Required work: From the entries below, pull out each line where "Follow" appears.

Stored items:
'''

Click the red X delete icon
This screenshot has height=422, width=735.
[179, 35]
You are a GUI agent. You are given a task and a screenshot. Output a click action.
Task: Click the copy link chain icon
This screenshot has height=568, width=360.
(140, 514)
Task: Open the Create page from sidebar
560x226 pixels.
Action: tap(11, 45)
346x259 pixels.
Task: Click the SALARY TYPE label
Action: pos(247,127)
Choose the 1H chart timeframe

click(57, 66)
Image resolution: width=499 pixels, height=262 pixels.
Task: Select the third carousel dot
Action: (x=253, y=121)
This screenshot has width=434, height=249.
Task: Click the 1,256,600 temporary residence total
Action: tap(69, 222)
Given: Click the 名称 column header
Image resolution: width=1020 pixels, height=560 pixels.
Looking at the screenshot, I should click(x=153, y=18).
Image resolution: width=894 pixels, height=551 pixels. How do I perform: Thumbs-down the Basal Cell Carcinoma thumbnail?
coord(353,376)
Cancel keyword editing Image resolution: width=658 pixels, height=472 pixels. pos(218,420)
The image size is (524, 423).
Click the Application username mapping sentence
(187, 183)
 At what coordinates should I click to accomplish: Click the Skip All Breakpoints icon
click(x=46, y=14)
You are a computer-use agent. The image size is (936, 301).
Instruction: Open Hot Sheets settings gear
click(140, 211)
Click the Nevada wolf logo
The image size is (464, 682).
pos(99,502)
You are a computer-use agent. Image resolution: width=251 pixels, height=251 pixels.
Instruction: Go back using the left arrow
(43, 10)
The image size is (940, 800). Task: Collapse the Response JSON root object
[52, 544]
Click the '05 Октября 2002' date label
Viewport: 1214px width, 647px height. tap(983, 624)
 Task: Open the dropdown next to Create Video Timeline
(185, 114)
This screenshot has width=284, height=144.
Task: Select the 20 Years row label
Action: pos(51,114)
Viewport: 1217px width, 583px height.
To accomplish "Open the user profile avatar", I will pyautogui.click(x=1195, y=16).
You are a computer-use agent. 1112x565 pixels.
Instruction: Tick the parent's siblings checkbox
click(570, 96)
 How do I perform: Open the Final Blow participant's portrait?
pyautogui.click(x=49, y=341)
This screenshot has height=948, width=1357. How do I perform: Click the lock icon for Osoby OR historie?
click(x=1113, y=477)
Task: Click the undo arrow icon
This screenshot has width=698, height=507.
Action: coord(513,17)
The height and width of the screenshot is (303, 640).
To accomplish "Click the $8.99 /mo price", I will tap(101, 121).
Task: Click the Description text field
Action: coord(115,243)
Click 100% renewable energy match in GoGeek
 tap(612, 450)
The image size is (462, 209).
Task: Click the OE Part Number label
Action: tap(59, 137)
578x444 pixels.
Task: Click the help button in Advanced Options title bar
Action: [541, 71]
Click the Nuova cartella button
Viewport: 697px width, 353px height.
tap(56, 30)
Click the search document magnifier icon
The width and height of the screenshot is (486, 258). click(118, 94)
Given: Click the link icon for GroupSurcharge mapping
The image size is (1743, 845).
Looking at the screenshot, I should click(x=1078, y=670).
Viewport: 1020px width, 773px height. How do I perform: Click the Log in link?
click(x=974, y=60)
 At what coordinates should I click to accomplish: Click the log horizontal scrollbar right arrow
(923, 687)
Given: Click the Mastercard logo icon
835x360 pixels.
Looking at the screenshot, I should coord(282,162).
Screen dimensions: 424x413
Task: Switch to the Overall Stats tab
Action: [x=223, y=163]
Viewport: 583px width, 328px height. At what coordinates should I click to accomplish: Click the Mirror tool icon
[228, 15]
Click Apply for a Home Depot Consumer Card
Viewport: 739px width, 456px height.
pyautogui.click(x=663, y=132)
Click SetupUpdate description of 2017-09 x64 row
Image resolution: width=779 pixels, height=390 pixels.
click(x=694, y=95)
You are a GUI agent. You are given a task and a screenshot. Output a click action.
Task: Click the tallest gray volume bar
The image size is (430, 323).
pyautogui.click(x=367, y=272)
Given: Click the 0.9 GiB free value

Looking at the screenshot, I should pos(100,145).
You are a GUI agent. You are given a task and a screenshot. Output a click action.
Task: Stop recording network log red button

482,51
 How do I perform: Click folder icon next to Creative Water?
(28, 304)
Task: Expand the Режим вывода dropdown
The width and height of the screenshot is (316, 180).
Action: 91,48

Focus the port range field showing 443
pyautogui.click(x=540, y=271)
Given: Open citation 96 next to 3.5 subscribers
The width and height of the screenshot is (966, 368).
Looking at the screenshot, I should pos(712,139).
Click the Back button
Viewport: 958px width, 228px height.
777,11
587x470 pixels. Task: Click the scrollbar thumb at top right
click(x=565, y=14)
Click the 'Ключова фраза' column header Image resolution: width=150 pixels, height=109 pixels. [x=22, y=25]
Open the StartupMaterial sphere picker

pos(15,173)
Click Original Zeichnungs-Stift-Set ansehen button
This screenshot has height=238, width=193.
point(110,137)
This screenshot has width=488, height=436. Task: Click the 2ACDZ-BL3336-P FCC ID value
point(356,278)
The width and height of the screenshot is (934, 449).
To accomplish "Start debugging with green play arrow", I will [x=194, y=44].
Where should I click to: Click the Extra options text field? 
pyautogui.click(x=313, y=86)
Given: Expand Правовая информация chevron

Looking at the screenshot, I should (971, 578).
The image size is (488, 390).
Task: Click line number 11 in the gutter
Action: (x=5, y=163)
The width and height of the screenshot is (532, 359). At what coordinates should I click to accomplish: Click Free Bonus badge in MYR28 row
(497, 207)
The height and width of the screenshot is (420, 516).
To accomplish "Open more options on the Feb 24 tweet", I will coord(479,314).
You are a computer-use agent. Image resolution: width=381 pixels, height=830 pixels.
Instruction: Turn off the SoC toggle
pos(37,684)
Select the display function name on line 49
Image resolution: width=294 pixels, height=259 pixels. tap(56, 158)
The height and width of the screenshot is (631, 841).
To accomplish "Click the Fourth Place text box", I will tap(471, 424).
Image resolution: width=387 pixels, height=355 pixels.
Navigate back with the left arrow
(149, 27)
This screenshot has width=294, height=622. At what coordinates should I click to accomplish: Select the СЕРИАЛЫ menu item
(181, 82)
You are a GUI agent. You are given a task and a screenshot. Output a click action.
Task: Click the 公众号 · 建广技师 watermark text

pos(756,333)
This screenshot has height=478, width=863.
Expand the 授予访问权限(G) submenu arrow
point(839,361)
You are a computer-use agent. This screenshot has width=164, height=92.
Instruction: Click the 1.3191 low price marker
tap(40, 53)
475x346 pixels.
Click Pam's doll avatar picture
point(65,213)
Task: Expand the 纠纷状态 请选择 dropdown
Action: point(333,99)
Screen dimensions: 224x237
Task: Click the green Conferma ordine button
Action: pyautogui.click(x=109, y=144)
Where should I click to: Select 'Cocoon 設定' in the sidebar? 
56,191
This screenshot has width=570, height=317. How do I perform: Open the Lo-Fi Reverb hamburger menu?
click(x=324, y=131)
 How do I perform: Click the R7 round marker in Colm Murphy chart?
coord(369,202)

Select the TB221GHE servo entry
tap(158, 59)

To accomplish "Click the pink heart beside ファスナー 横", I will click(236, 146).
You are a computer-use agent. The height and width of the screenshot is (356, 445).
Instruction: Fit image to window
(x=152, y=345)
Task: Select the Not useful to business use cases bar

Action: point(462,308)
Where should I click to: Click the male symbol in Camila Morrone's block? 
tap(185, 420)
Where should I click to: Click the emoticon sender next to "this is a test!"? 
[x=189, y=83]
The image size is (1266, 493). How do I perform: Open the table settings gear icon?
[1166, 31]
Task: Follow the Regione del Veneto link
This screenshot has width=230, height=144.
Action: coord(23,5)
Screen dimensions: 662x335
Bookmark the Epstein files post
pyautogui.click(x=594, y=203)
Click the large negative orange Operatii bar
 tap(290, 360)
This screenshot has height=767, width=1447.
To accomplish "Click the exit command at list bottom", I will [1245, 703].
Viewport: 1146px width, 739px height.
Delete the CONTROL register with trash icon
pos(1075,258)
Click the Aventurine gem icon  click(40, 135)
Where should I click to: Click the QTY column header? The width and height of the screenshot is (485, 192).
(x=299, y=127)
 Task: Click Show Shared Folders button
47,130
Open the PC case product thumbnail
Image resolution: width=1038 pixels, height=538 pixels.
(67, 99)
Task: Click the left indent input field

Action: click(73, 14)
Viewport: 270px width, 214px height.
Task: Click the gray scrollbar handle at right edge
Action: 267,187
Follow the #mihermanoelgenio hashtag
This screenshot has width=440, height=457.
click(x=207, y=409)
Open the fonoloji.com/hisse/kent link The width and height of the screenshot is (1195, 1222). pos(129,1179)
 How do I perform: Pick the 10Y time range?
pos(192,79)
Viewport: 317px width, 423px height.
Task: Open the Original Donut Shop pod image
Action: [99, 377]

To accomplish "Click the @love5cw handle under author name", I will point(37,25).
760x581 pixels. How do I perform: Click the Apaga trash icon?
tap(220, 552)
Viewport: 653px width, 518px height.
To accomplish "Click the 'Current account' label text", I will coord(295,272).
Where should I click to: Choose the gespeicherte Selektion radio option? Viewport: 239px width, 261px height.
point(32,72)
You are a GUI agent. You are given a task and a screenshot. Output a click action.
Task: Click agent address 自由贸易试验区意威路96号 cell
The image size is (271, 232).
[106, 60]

'''

Solution to this exercise:
Task: Follow the Regione del Veneto link
Follow the #mihermanoelgenio hashtag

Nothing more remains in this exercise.